= Beginning of Section =

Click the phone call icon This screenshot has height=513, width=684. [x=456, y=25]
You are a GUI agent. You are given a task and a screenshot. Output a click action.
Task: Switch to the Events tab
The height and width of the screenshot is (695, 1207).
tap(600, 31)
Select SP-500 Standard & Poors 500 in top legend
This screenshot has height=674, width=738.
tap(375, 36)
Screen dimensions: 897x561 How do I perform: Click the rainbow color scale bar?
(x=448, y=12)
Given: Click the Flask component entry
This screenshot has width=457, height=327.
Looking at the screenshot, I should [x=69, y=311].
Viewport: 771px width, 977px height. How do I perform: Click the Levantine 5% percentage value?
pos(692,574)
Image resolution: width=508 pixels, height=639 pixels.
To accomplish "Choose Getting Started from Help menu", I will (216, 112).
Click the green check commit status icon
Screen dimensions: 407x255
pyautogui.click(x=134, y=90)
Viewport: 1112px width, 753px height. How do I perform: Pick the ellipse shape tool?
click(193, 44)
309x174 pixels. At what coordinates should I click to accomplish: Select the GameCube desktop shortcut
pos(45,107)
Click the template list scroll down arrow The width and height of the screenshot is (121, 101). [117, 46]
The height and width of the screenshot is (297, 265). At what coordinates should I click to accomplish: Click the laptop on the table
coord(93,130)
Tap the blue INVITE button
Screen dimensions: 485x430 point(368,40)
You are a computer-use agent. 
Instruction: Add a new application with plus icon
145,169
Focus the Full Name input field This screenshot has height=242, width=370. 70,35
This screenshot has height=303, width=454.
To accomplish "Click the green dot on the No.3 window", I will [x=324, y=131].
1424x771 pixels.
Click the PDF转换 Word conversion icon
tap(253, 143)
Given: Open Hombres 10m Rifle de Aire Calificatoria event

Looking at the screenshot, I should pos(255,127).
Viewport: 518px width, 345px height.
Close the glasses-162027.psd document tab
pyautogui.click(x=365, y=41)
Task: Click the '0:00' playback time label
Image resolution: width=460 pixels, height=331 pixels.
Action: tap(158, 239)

= End of Section =

* Aim of the exercise
Copy out all of the records, keeping every line identical.

* Result of the exercise
Click the phone call icon This screenshot has height=513, width=684. [x=456, y=25]
You are a GUI agent. You are given a task and a screenshot. Output a click action.
Task: Switch to the Events tab
The height and width of the screenshot is (695, 1207).
tap(600, 31)
Select SP-500 Standard & Poors 500 in top legend
This screenshot has height=674, width=738.
tap(375, 36)
Screen dimensions: 897x561 How do I perform: Click the rainbow color scale bar?
(x=448, y=12)
Given: Click the Flask component entry
This screenshot has width=457, height=327.
Looking at the screenshot, I should [x=69, y=311].
Viewport: 771px width, 977px height. How do I perform: Click the Levantine 5% percentage value?
pos(692,574)
Image resolution: width=508 pixels, height=639 pixels.
To accomplish "Choose Getting Started from Help menu", I will (216, 112).
Click the green check commit status icon
Screen dimensions: 407x255
pyautogui.click(x=134, y=90)
Viewport: 1112px width, 753px height. How do I perform: Pick the ellipse shape tool?
click(193, 44)
309x174 pixels. At what coordinates should I click to accomplish: Select the GameCube desktop shortcut
pos(45,107)
Click the template list scroll down arrow The width and height of the screenshot is (121, 101). [117, 46]
The height and width of the screenshot is (297, 265). At what coordinates should I click to accomplish: Click the laptop on the table
coord(93,130)
Tap the blue INVITE button
Screen dimensions: 485x430 point(368,40)
You are a computer-use agent. 
Instruction: Add a new application with plus icon
145,169
Focus the Full Name input field This screenshot has height=242, width=370. 70,35
This screenshot has height=303, width=454.
To accomplish "Click the green dot on the No.3 window", I will [x=324, y=131].
1424x771 pixels.
Click the PDF转换 Word conversion icon
tap(253, 143)
Given: Open Hombres 10m Rifle de Aire Calificatoria event

Looking at the screenshot, I should pos(255,127).
Viewport: 518px width, 345px height.
Close the glasses-162027.psd document tab
pyautogui.click(x=365, y=41)
Task: Click the '0:00' playback time label
Image resolution: width=460 pixels, height=331 pixels.
Action: tap(158, 239)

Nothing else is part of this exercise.